A few weeks later, I couldn't have been more than 3 weeks along (and already showing) we went in for my ultrasound. My husband had to work so my grandma went with me. Now we had artificial insemination and the doctor told me that twins were a probability but he's never had anything more than that with that type of procedure. So as I'm laying on the table he tells me he sees twins. I was soooo happy. And then he says wait a minute (now at this point I'm starting to panic) then he tells me there were two more. QUADS!!! The first thing through my mind was 4 of everything........How our lives were about to change and how badly I did NOT want to tell my husband. When the doctor gave me some time to compose myself and came back in, he said that I still had options. As he started to explain to me what selective reduction was I knew in my mind that at that moment I was having 4 babies and there were no other options for me! Let me just say I'm a very talkative person but that 2 hour car ride home I didn't say one word. I had already started to figure out what we as a family were going to do.

I had to go every week for an ultrasound, they had taken me off of work the day of my first ultrasound. My doctor did tell us that there was a chance that my body could reject some if not all the babies at some point, but that normally if they were there past 10-11 weeks they were probably going to stay. I can remember my 15wk ultrasound. I had taken my grandma and my 13 year old son with me (it would be his first time hearing the heart beat) Tyler was so excited, so when they put the jelly on my tummy and started making rounds...baby a, baby b, baby c and then he stopped and put his hand on my arm. I freaked out I thought he was going to tell me he had found another one!!! But instead he told me that he couldn't find the heart beat of one of the babies. As scared as I was to have quads the loss of one of them was unbearable. Tyler was crushed he thought he was bad luck. And then I had another 2 hour car ride home to tell my husband (Doug) who had no children of his own. When I told him he was absolutely crushed.

The following week at my ultrasound the doctor told me that one of the other babies didn't have much fluid around him, at that point he couldn't tell me why. Every week from that point on was terrifying, not knowing if my baby was going to be there or not. Every week the doc kept saying probably next week he's not going to be there and every week he was!!!!

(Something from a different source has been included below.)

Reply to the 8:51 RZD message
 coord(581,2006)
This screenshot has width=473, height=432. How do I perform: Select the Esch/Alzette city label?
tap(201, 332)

At 24 weeks I had decided to go to the hospital for bed rest. My friends were having a baby shower for me so I had planned on going to that and the following Monday to the hospital. My friend Cathy called on Monday September 3rd and asked if I wanted to go and eat with her and another friend (Betty) then they would stop by the dollar store and pick up decorations for Saturday's shower. As I'm walking through the dollar store I once again realize I have to pee AGAIN! (pretty common having 3 babies pushing on your bladder). As I start to sit down I realize SOMETHING is hanging out. I yelled for Cathy and she confirmed my worst fear! It was the umbilical cord. I was terrified!! On the way to the hospital I had to make a call to Doug who was 30 minutes away.

When I got to the hospital and they realized what was going on they started the process of preparing me for an emergency c-section....I was hysterical. I kept begging them to fly me to St. Louis (much bigger hospital) but they said if they didn't take all 3 babies now that none of them would live.